Também não se pode subestimar o fato de que, nesse meio, o ocultismo e seus efeitos constituem não um perigo remoto, mas uma realidade viva. O Pe. John Zuhlsdorf citou em seu site, recentemente, o seguinte testemunho de um exorcista anônimo, de sua inteira confiança:

Tenho lidado com pessoas que pensavam ter tatuagens inócuas em seus corpos. Quando perguntei a uma garota o porquê de o “t” em uma palavra ser uma Cruz invertida, ela ficou sem resposta e bem zangada com o tatuador. Ela não fazia ideia daquilo. Às vezes tatuadores fazem satanistas amaldiçoarem a tinta que usam, a fim de que seus portadores tenham um malefício permanente (demonic fortuna — algo semelhante a um antissacramental, um objeto físico portador de maldição) em seus corpos. Por que eles fazem isso? Trata-se de uma propensão à malícia, por certo; mas também é uma forma de “ganhar pontos” com Satanás, pela quantidade de pessoas que eles podem contaminar. Ao fazer orações de libertação sobre tatuagens (decommission tattoos), eu uso a fórmula do Ritual Romano para “Reconsagração (Reconciliation) de uma Igreja Profanada”, alterando onde apropriado as palavras. Eu passo óleo exorcizado sobre elas usando um cotonete: algumas vezes, as pessoas gritam como se eu as estivesse esfolando vivas; outras vezes, só as machuca um pouco; às vezes não acontece nada. Conheço uma ex-religiosa que havia feito uma tatuagem. Quando fiz um exorcismo mental dela (ela não estava olhando para mim e não sabia o que eu estava fazendo na minha mente), ela deu um solavanco. Depois de lhe dizer que ela estava contaminada devido à tatuagem, ela me disse que havia feito todas as irmãs de seu antigo convento se tatuarem com o mesmo rapaz. Todas elas deixaram o convento dentro de 6 meses (grifos nossos).

Não se trata de dizer que o simples ato de tatuar algo no corpo seja pecado (pois não é). Mas não deixa de ser curioso que essa prática tenha se tornado mais comum à medida que o Ocidente se foi afastando de suas raízes cristãs. O ensinamento de S. Paulo, por exemplo, de que “o nosso corpo é templo do Espírito Santo” (1Cor 6, 19), noutros tempos seria argumento mais do que suficiente para demover as pessoas de ideias como essa.
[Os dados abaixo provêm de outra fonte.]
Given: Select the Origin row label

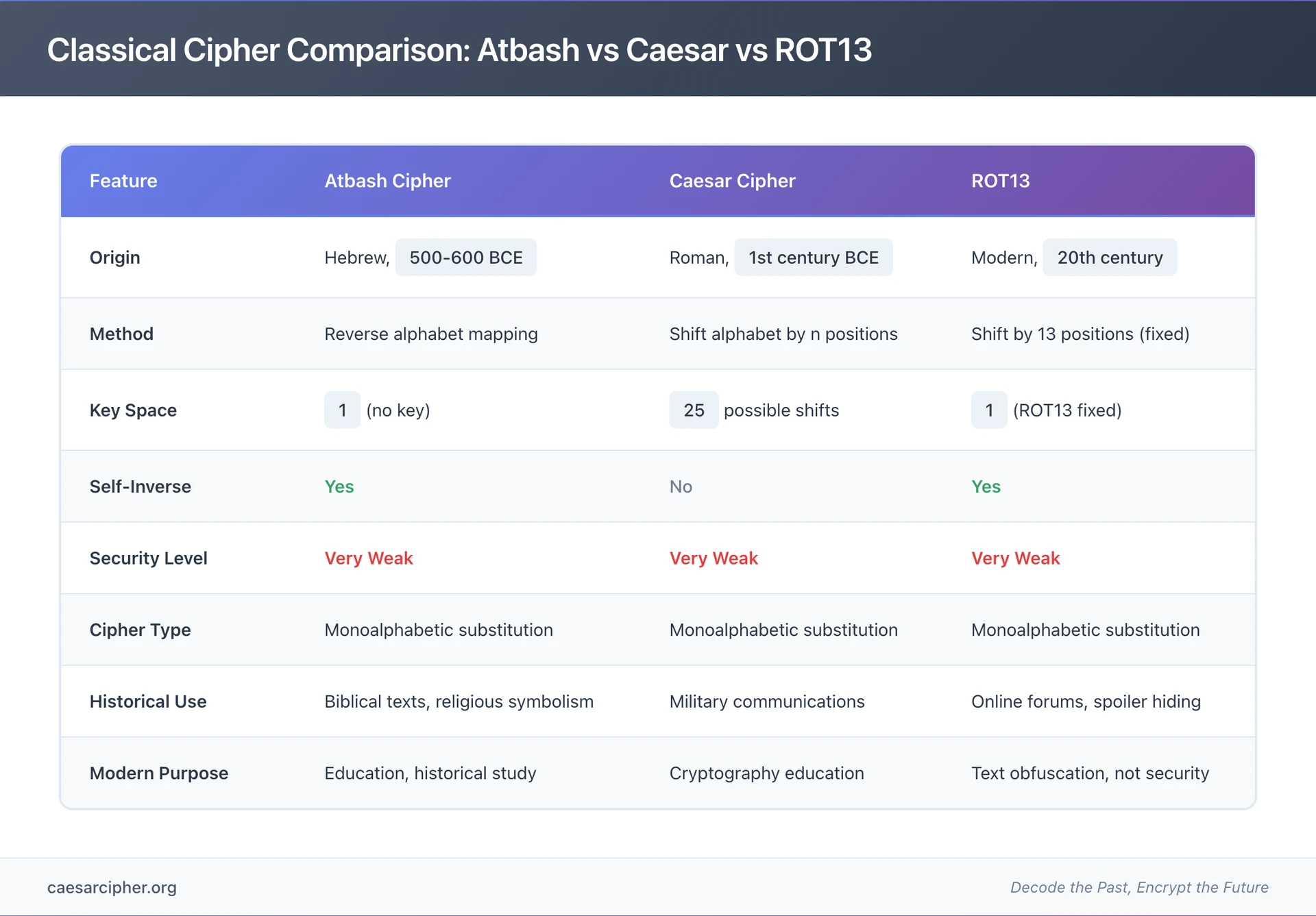Looking at the screenshot, I should point(114,257).
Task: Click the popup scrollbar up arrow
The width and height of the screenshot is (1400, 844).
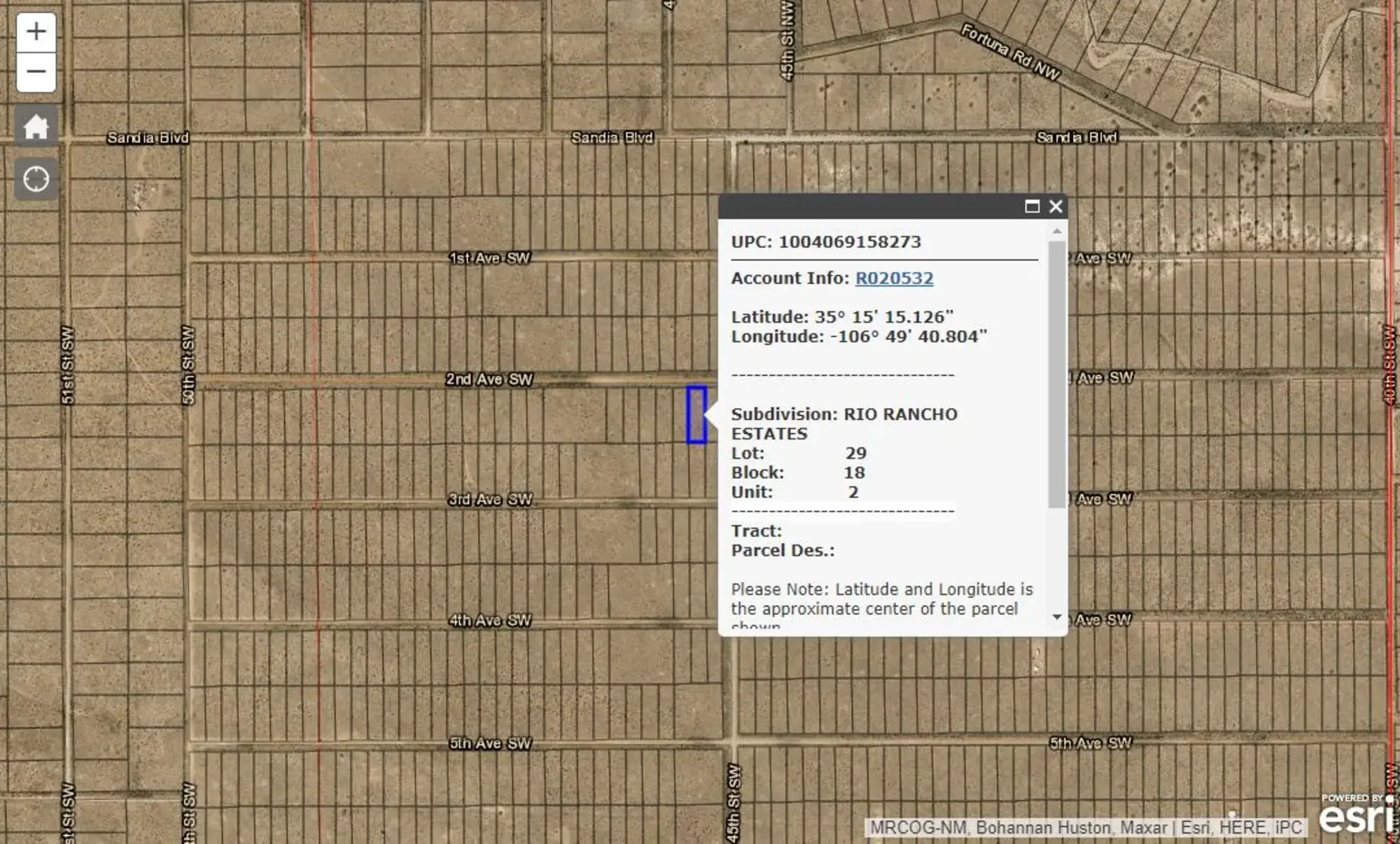Action: 1057,231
A cultura em que estão inseridas modas como a tatuagem e o piercing é, infelizmente, a do individualismo egocêntrico, do desprezo ao corpo e da rebelião contra o Criador.
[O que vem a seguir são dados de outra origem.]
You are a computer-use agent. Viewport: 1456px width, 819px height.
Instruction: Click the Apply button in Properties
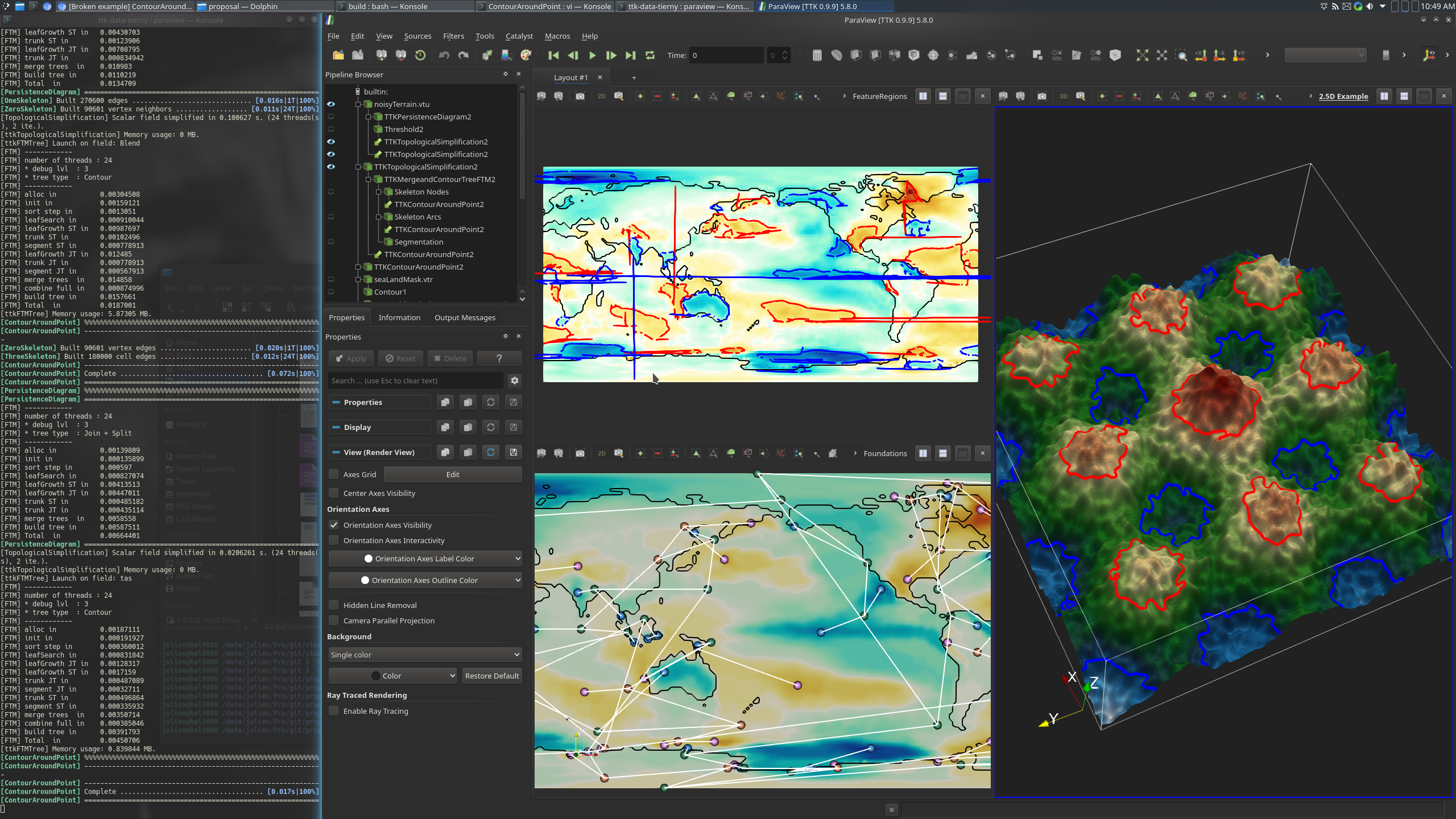coord(351,358)
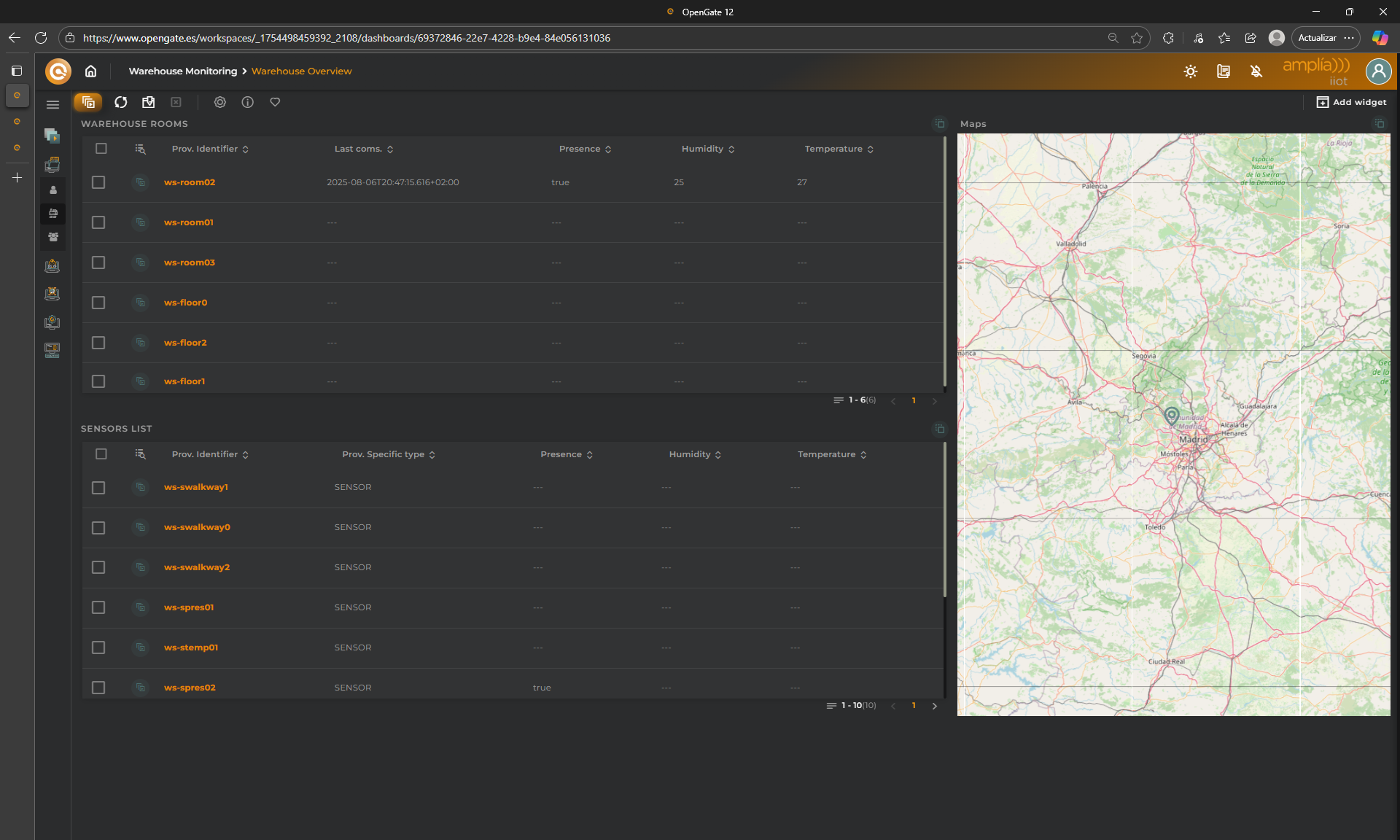Screen dimensions: 1400x840
Task: Click the map location pin near Madrid
Action: (x=1171, y=415)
Aqui, a “tatuagem” de Santa Joana e as modernas se tocam: assim como os homens do campo marcam o gado para mostrar que são sua propriedade, essa santa católica gravou em si o nome de Jesus justamente para indicar sua pertença a Ele, e talvez... as marcas que trazemos em nossa pele denunciem a mesma coisa. Pois também elas, e não só a boca, falam do que está cheio o coração (cf. Mt 12, 34). A quem pertencemos, com o estilo de vida que levamos, com o modo como tratamos o nosso corpo e com as roupas que usamos — sejam elas roupas no sentido próprio ou roupas “definitivas”, como as tatuagens? Quem é o senhor das nossas vidas?
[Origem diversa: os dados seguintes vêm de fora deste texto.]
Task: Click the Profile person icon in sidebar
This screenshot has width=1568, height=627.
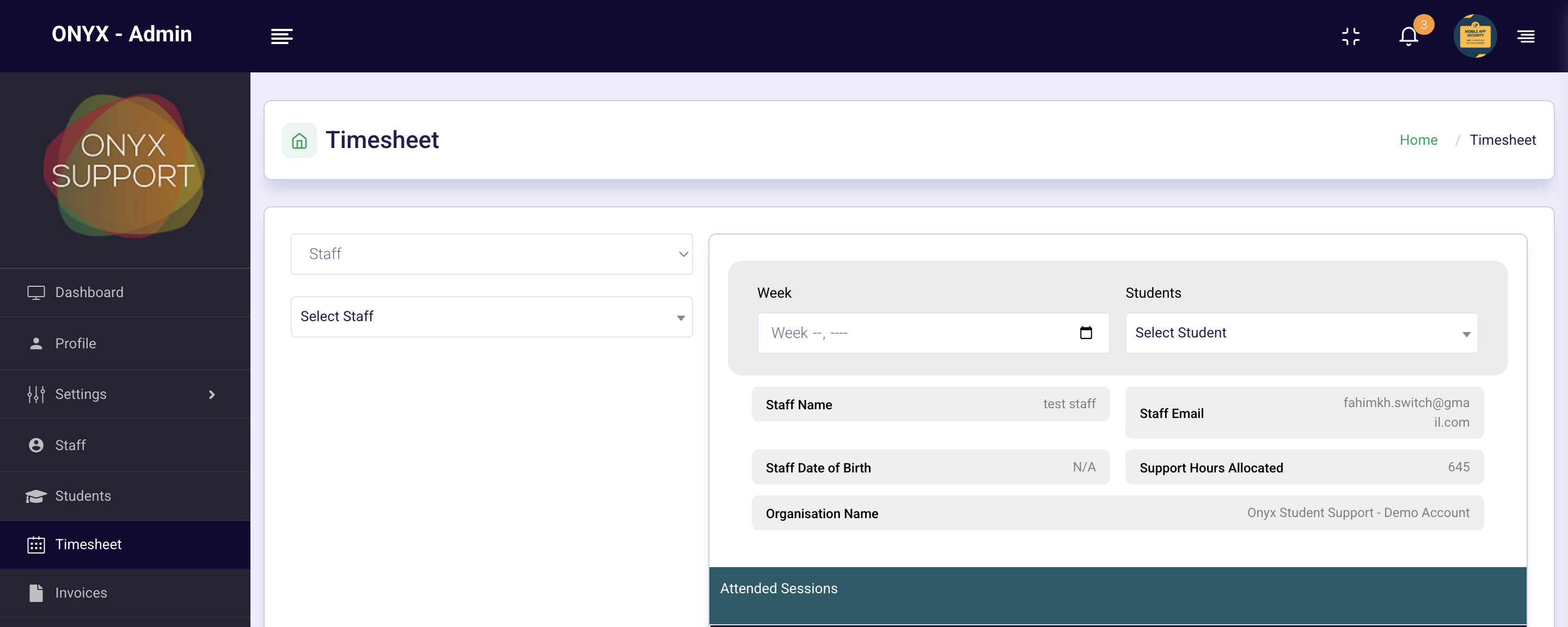Action: pos(36,343)
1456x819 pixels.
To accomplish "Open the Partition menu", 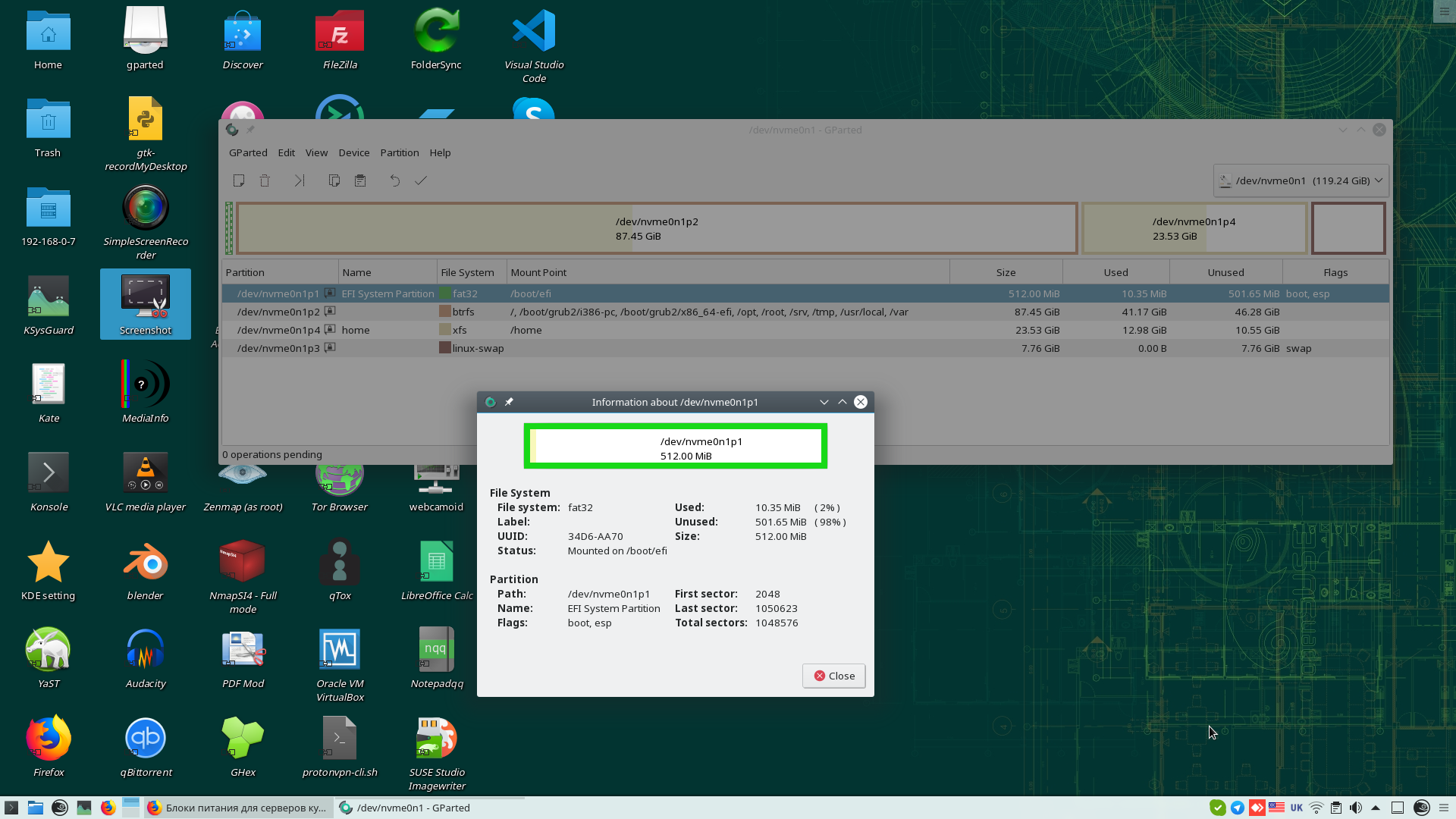I will (399, 152).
A pergunta é importante porque chega um momento, inevitável, em que os senhores reclamam sua propriedade, de uma vez e para sempre. Foi o que aconteceu com S. Joana de Chantal, e é o que acontecerá também a nós, tatuados ou não. 

Cada um faça o seu exame de consciência.

Referências

  1. Teología de la perfección cristiana. 14.ª ed., Madri: BAC, 2015, pp. 357–358, n. 242.5.
  2. Encarnação, Nascimento e Infância de Jesus Cristo. São Paulo: Cultor de Livros, 2016, pp. 158–159.